▶ _Task goal_
Take the lines below beginning at the line that has "Image resolution: width=1455" and stopping after the line that has "You are a computer-use agent. This", and print them exactly as they are, with no other lines.

Data records
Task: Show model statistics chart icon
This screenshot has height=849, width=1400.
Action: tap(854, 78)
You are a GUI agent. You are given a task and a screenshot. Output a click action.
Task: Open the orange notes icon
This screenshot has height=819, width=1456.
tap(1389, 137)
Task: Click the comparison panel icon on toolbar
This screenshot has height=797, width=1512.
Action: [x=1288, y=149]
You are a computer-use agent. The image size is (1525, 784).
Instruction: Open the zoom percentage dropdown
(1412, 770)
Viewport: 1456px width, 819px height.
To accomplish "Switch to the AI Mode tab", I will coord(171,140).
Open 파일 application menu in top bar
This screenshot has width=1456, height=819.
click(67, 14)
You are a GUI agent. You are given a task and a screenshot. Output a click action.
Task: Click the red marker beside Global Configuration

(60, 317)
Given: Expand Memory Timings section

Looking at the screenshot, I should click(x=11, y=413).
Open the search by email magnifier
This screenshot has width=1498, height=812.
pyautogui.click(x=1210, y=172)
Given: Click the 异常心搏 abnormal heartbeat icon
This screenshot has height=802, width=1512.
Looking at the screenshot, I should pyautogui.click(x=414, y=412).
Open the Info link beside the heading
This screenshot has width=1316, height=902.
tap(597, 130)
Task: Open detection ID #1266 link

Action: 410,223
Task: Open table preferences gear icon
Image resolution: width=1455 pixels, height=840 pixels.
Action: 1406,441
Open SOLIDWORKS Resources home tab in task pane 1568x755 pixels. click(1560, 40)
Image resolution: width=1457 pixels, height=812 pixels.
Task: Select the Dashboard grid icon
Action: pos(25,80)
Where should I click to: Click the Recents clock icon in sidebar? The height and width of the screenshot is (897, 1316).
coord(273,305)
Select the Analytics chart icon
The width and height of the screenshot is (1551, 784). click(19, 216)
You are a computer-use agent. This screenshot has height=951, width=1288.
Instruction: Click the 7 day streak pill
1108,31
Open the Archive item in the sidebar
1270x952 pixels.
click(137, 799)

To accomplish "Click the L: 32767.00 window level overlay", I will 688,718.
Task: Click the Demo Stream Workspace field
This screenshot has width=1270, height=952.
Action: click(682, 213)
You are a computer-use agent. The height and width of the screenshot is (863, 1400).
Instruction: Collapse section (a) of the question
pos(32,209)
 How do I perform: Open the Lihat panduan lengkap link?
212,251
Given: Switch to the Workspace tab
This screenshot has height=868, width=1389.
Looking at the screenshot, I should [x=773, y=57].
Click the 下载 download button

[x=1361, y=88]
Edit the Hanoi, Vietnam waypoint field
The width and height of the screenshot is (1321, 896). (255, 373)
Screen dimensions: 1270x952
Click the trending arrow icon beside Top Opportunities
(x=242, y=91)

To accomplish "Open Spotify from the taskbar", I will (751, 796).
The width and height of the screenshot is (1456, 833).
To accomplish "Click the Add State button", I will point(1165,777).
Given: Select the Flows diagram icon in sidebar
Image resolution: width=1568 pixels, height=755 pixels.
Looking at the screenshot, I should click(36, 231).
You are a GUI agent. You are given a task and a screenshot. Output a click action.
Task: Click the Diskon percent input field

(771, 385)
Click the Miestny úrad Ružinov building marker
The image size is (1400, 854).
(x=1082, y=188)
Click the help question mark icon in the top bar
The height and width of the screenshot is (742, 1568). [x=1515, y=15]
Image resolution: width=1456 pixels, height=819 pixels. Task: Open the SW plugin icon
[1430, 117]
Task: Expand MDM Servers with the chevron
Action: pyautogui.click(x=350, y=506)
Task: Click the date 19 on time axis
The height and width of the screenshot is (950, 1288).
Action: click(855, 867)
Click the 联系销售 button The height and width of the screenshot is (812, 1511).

▶ _Answer space_
Image resolution: width=1455 pixels, height=840 pixels.
Action: 1406,441
Open SOLIDWORKS Resources home tab in task pane 1568x755 pixels. click(1560, 40)
Image resolution: width=1457 pixels, height=812 pixels.
Task: Select the Dashboard grid icon
Action: pos(25,80)
Where should I click to: Click the Recents clock icon in sidebar? The height and width of the screenshot is (897, 1316).
coord(273,305)
Select the Analytics chart icon
The width and height of the screenshot is (1551, 784). click(19, 216)
You are a computer-use agent. This screenshot has height=951, width=1288.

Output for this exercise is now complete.